All generative AI aspects are advisor-facing. “We never have AI that’s publishing content for clients," said Malhotra. "But it can reduce the time it takes to do that by 80%.”
API integrations with other desired tools are also available to Savvy advisors. The firm currently has functioning integrations with Schwab, its custodian, and eMoney’s financial planning software, as well as “a few” background tools assisting with things like billing and reconciliation. Malhotra said the platform was developed to be an open-architecture environment that can work with "best-in-class" tools catering to a wide variety of advisors.
“When we started the company, we said we wanted to build our own technology,” he said. “But we wanted to do it without any ego, and it would be an ambitious task to build everything ourselves. So, we’re looking at the options out there and are building tools—like our onboarding system—in areas where we think the industry hasn’t gotten to where we want to be.”
The Savvy platform also offers a fully integrated client portal to facilitate communication and information sharing, as well as an in-house direct indexing tool that was also rolled out earlier this year.
Malhotra said the latest enhancements have proved attractive to potential recruits.
Incorporated in July 2021, Savvy Wealth proceeded to raise venture capital through two funding rounds before officially launching its affiliated RIA with no advisors or assets in August 2022. Six months later, the firm had attracted a half dozen advisors and more than $100 million in assets. After taking a pause in early 2023 to assess progress and roll out the direct indexing and platform tools, Savvy is back at it and has added six more advisors in recent months.
Malhotra said he hopes to triple the number of advisors on the platform by the end of next year.
“I think we could do it. I think we really hit a nerve in terms of where we are in the market and been able to recruit some amazing folks on the team, and I think we can continue that,” he said.
Vamsi Yadlapati, a former Focus Financial executive who sits on Savvy’s board of advisors, said he has no doubt the firm will surpass that goal.
“Even though Savvy is an earlier stage business, they have created a very unique AI-driven platform that I have yet to see a comparison to in the industry,” he told WealthManagment.com. “The company continues to innovate, which is at the core of its culture.
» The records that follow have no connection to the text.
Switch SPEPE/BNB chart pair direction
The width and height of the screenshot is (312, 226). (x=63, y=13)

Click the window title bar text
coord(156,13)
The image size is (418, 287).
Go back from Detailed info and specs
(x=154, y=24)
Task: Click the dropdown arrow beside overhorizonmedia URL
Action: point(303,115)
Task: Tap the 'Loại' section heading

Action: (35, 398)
Savvy consistently leans on its advisors to help steer its product roadmap, and I believe this culture of innovation will allow the firm to stay one step ahead of the market.”
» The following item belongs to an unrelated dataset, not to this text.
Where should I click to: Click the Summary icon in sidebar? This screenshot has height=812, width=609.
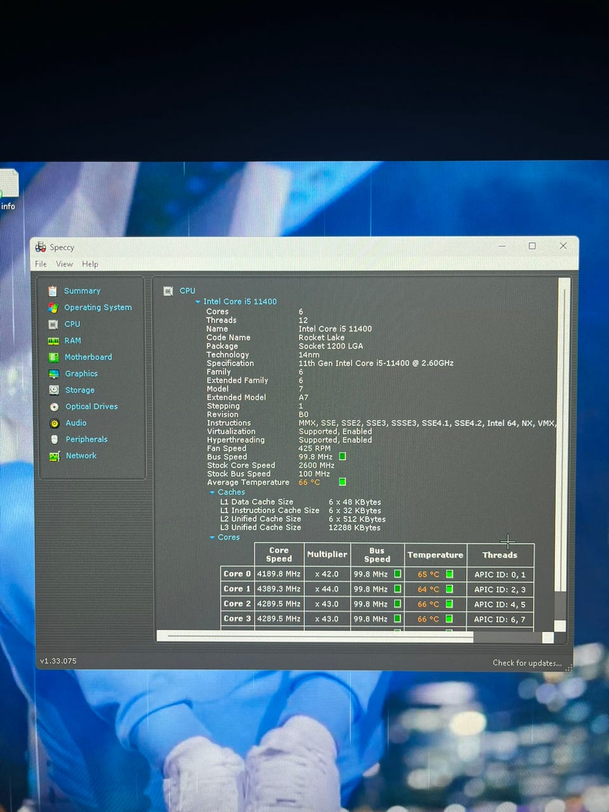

Malhotra declined to disclose exact amounts before year-end but said the latest spate of recruits will bring Savvy Advisors closer to $500 million in managed assets. Advisors are given the option of joining as W-2 employees or 1099 affiliates and aren’t required to adopt Savvy branding—but virtually all have. Two of the eleven advisors have chosen to co-brand alongside the firm.
Savvy has an in-house recruitment team and is set up to onboard advisors from every industry channel. Primarily focused on advisors midway into their career—with some experience but also some runway—who have niche areas of focus, the firm has found the majority of its recruits in the independent arena.
“So that’s kind of where we center our own outbound efforts,” Malhotra said. “The wirehouse one, not so much just yet. … One of our first few advisors was actually running his own RIA and was looking to lessen the burden of all of that. Those are the folks that we've found the most success with.”
He also said Savvy receives a good amount of inbound interest through its venture capital partners—including companies like Uber, PayPal and Airbnb—as well as online visibility.
“There’s no one silver bullet here, so I think we want to make sure we’re covering all of our bases."
Within the next 10 years, Malhotra said the goal is to “really be the best-in-class technology-powered wealth management platform,” able to support advisors along whole spectrum of services.
“We want to be able to say that we can handle anything related to finances and money clients need—whether that is wealth management, investment management, or it could be risk, insurance, paying bills, banking and things like that,” he said. “What we hope to accomplish is to really be the all-in-one financial place for both advisors and clients.”